Personal experiences of anxiety: presentation edition

I, like so many other people, deal with anxiety on a daily basis. It creeps its way into so many aspects of my life. As I write this, anxiety is preventing me from calling my local medical centre to book an appointment. But the topic of this blog post isn’t about something I do on a daily basis, or even with some regularity; in fact, it’s about something that’s quite rare. It’s about the experience of anxiety that consumes me whenever I have to give a presentation.

I was inspired to write about this because a couple of days ago, I was talking to my husband about being invited to present at an event focused on making a positive difference, be that for patients, or for the workforce (I work in the NHS – see my introduction post for context). That doesn’t sound too bad, right? Someone wants me to present the work I’m doing that is having, or will have, a positive impact on others, to a room full of interested people. Well… I was taken aback by how strongly I reacted to this conversation, physically and mentally.

The simple thought of standing in front of a crowd of people made me feel sick – an intense, negative version of feeling “butterflies” in my stomach. The feeling where you are convinced that you might actually throw up. I became shaky, trembling, uneasy. Fear and dread began to take over my entire body, to the point where I felt frozen in my chair. I felt regret for bringing this topic to the conversation, as it made me feel so unwell. And all of this happened just because I thought about presenting; what would happen if I were to do this for real?
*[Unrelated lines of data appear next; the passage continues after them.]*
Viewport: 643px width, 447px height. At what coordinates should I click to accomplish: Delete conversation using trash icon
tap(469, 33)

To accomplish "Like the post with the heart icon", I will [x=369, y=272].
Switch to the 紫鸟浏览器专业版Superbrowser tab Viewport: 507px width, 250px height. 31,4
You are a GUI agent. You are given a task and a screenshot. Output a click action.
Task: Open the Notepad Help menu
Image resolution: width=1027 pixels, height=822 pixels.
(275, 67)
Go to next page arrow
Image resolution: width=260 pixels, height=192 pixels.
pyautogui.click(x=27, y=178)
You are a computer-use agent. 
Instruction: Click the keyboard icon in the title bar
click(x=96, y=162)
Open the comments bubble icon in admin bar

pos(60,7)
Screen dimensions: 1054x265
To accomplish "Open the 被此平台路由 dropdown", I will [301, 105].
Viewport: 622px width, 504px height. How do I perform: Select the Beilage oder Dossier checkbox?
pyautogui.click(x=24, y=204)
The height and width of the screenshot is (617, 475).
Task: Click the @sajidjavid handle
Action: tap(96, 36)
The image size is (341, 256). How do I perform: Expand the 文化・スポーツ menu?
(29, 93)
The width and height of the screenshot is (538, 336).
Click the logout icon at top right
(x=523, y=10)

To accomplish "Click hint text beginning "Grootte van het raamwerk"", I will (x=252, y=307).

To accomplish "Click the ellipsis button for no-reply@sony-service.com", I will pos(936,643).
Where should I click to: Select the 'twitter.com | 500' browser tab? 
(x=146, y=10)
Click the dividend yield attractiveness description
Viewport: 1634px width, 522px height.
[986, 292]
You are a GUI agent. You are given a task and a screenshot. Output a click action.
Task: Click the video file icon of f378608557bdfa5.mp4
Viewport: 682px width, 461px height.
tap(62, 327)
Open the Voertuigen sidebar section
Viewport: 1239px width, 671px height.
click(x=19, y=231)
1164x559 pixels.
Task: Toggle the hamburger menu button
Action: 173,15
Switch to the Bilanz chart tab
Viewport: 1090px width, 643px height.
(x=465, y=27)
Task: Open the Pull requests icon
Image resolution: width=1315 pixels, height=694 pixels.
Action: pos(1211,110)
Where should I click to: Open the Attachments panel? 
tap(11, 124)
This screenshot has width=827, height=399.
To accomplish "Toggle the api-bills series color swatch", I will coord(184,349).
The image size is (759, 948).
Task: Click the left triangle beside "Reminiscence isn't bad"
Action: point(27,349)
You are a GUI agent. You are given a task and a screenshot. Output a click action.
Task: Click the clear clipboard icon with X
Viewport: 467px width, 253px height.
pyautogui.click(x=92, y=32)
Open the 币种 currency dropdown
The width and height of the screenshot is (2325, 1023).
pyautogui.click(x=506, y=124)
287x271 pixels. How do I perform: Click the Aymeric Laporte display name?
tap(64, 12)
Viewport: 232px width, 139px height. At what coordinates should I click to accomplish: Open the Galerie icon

Well, I have recently had to give a presentation at work, on a much smaller scale, about a project I am working on which focuses on “evidence-based practice” (I will discuss this topic in a future blog post). Incidentally, this would likely be the topic of my presentation at the aforementioned event. But in this instance, I had to present some data to five other people, all of whom I work closely with for four days of the week, every week. The experience of presenting to this group actually went quite smoothly, as I felt I had a good grasp on the data and had prepared fairly well. Before the meeting, however, I was a bundle of nerves; I experienced sleeplessness the night before, and physical sickness on the morning of the presentation. I put myself under a great deal of stress, and worked overtime, to ensure I was prepared for this one-hour meeting. For one hour of my life that went quite well, I made myself physically and mentally ill in order to “prepare” myself for presenting. It doesn’t seem to add up.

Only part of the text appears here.